▸ TASK GOAL:
Copy all lines of the listing that include the string "Expand".

▸ SUPPLIED MATERIAL:
-- -- --

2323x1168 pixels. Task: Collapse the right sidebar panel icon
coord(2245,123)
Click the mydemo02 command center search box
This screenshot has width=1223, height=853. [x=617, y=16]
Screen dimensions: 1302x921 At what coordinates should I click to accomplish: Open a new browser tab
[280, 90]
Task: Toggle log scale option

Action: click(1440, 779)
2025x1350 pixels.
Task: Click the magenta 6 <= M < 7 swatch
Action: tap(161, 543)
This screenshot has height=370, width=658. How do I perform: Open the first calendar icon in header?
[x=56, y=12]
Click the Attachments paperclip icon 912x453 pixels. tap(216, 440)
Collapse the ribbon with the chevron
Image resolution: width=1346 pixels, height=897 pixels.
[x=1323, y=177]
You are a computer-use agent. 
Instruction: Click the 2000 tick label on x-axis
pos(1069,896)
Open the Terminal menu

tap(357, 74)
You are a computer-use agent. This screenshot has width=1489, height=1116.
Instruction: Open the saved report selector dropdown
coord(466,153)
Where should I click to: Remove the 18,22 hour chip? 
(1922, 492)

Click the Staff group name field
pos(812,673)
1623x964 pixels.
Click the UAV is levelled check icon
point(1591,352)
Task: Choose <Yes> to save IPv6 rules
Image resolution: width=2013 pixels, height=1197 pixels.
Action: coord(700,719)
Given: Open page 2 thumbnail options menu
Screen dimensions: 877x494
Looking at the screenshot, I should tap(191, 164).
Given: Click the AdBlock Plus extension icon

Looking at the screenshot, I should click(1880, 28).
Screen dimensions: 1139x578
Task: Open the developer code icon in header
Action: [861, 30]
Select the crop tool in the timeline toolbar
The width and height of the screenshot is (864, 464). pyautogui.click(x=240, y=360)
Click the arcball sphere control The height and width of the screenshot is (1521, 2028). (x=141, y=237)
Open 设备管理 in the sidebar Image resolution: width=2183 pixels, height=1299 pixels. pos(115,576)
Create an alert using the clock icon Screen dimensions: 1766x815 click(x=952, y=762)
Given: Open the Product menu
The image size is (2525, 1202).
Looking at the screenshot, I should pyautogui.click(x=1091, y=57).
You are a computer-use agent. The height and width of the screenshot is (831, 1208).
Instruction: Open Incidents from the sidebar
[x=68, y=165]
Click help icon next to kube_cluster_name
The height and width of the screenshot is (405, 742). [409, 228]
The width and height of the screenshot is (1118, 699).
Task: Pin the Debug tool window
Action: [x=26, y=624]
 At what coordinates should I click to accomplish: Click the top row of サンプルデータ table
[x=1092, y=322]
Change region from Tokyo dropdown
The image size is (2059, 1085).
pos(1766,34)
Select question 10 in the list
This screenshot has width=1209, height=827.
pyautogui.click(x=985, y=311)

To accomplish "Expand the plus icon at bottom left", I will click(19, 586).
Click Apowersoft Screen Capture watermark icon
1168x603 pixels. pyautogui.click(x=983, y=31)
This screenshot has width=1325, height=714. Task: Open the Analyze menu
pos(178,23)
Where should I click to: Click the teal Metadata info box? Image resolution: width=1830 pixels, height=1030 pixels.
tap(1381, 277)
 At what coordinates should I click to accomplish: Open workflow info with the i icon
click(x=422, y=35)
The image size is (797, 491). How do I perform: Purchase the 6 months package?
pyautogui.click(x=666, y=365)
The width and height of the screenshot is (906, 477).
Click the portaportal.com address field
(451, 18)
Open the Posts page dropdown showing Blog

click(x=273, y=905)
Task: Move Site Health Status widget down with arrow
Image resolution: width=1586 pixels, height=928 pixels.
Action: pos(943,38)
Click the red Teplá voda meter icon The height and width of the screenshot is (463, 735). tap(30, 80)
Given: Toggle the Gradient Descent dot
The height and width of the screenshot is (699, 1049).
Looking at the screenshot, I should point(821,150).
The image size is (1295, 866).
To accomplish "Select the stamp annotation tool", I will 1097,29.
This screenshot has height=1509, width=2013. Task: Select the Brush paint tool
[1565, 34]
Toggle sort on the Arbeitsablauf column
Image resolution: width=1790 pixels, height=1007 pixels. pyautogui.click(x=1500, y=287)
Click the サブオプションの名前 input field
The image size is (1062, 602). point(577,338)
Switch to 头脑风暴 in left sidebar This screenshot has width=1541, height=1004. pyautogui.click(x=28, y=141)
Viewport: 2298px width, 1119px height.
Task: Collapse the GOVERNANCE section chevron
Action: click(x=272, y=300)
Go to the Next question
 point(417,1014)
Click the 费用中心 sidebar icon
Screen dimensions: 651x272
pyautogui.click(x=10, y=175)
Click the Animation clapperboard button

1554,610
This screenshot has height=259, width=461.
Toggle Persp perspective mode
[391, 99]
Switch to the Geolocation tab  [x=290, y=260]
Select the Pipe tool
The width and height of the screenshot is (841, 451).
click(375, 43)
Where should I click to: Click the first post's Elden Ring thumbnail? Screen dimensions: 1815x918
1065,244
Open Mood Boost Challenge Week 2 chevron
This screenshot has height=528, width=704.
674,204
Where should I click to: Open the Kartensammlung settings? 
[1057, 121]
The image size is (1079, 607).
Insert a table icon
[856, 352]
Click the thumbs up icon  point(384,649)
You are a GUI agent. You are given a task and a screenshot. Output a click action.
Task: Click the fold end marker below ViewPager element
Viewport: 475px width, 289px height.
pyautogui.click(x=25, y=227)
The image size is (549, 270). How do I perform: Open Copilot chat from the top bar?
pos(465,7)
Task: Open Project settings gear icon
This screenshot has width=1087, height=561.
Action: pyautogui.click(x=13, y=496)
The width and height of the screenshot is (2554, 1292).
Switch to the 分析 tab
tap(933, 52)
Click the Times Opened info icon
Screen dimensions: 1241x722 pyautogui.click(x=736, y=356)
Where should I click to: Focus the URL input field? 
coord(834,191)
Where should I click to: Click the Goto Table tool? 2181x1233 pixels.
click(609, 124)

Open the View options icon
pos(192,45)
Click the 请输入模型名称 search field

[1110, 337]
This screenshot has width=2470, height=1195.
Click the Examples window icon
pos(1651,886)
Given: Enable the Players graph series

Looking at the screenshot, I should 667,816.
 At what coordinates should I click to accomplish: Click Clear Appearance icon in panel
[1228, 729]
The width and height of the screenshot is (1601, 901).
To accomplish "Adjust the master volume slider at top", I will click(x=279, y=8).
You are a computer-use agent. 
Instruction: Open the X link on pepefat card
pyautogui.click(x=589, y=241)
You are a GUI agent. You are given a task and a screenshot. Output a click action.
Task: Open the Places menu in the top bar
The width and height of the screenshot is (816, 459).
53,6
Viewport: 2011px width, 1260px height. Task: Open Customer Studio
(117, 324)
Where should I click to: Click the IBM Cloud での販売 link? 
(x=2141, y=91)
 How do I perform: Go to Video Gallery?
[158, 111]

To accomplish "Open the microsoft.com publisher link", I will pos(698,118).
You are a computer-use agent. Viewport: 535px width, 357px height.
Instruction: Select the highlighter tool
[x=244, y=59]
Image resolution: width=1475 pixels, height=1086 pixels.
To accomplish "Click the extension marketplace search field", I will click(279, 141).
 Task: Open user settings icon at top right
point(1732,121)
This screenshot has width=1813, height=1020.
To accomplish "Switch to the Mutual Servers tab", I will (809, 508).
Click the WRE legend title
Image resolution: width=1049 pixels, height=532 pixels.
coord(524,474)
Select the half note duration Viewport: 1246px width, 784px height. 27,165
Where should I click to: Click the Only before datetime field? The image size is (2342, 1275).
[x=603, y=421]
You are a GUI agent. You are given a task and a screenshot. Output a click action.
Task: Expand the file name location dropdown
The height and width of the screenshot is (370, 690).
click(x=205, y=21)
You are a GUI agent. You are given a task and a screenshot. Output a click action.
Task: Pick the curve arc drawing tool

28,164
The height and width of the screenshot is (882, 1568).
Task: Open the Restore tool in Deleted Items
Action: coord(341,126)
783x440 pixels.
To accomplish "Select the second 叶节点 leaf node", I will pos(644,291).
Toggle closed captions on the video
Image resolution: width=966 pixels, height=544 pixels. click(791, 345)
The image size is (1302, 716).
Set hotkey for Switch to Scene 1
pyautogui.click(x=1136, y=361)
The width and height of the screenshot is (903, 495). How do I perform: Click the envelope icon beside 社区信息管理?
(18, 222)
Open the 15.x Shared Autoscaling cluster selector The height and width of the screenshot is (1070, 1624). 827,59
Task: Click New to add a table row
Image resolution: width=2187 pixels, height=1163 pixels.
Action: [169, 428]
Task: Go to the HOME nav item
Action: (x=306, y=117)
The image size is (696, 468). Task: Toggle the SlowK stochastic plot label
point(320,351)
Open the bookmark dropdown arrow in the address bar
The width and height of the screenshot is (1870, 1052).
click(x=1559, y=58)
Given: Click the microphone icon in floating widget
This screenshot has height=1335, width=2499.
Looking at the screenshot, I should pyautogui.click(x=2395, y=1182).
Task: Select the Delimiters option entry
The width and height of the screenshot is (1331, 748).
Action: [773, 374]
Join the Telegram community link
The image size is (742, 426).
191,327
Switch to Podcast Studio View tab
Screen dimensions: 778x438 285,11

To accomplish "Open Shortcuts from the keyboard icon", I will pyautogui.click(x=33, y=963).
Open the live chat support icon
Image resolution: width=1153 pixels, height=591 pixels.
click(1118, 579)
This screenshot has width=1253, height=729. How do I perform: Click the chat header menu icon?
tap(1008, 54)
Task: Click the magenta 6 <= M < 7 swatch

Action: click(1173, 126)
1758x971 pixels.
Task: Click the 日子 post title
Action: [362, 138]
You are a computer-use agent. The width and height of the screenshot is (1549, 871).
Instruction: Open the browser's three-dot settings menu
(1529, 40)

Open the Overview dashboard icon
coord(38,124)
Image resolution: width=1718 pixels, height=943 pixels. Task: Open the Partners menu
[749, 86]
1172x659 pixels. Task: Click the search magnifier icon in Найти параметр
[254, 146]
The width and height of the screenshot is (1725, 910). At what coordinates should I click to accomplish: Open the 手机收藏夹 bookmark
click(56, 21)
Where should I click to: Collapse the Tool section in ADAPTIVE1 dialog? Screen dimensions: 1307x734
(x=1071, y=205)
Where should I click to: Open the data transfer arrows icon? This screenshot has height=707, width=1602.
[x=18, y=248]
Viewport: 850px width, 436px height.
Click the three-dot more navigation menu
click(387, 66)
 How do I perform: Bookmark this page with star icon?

-- -- --

▸ SOLUTION TO THIS TASK:
To accomplish "Expand the plus icon at bottom left", I will click(19, 586).
Task: Expand the file name location dropdown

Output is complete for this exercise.